The wiretaps prosecutors concluded were illegal had been approved by officials in Riverside County, Calif., a Los Angeles suburb responsible for nearly a fifth of all U. S. wiretaps last year. An investigation last month by USA TODAY and The Desert Sun found that prosecutors almost certainly violated a federal law that requires the district attorney to personally sign off on wiretap applications. Those tainted wires were used to make arrests and seizures throughout the USA.
More of those cases could be in peril, and the abrupt end of the San Bernardino money laundering case offers a vivid example of how significant the consequences could be. Court records show the DEA used wiretaps with the same legal flaw to build cases in California, Kentucky, Oregon and Virginia. State and federal prosecutors are beginning to review those cases to see whether they can go forward.
“All those cases need to be kicked, and there should be no hesitation to do it,” said Glen Jonas, a California lawyer who represented one of the suspects in the San Bernardino case. “Prosecutors can’t be sitting on their hands hoping to put people in jail when they know the evidence they’re using is illegal.”

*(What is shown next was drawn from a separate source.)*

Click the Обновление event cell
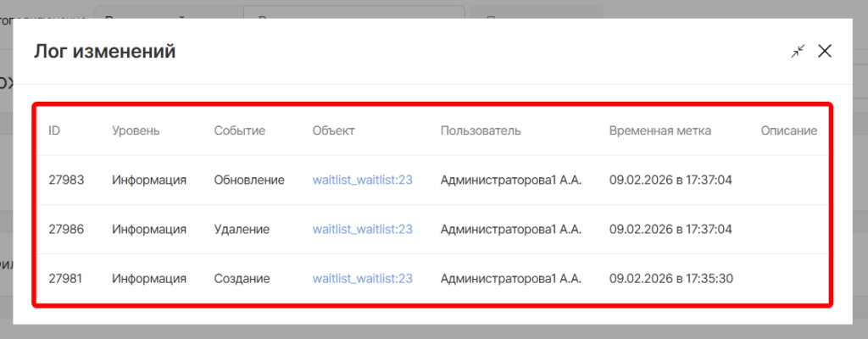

The San Bernardino money laundering case — largely unknown outside the county’s courthouse — began more than a year and a half ago, when agents started probing shipments of cash leaving Khmer Sarmey Jewelry, a small shop on a commercial strip in Long Beach, Calif., outside Los Angeles.
By late 2013, agents had seized $ 290,000 from people seen leaving the store and had tied its owner’s phone to what they suspected was a far wider network of illicit money transfers, according to court records. They got permission from prosecutors and a judge in Riverside to wiretap the store’s owner, Koan You Lay.
The wire yielded still more: Within a few days, agents seized $ 299,000 from a man seen leaving the store. In all, they reported seizing more than $ 1.1 million in cash, most of it from people they had tracked from the jewelry store.
They charged seven people linked to the store, including Lay, in state court in San Bernardino.
Federal law bars the govern- ment from seeking a wiretap unless a top prosecutor has personally authorized the request, a restriction Congress imposed in the 1960s after the FBI secretly eavesdropped on civil rights leaders. In California, a federal appeals court said that means wiretap applications have to be approved by the district attorney himself unless he is “absent” and turns over all of his authority to an assistant.
In Riverside, District Attorney Paul Zellerbach routinely delegated that job to lower- level lawyers, a practice the appeals court’s decision forbids. Zellerbach said in interviews he could not recall ever having personally authorized a wiretap application.
Lawyers for Lay and the other suspects asked a judge in San Bernardino to throw out the wiretaps and all evidence tied to them. Prosecutors did not object; Deputy District Attorney Mallory Miller said during a hearing in October that they did “not have a legal position to oppose” the request. Prosecutors dropped the case. Lay and others have taken the unusual step of asking a federal court in Los Angeles to return nearly $ 800,000 of the money DEA agents seized during the investigation. They started that fight before the criminal case was dismissed, but their case got considerably stronger after prosecutors in San Bernardino conceded that wiretap evidence was tainted. Justice Department lawyers have not indicated how they will respond to that request.
It is almost impossible to know how widely the DEA has used tainted wiretaps from Riverside County; many records related to the surveillance are sealed. State and federal court records show prosecutors have relied on Riverside County wires signed by Zellerbach’s assistants to make arrests in California, Kentucky, Oregon and Virginia.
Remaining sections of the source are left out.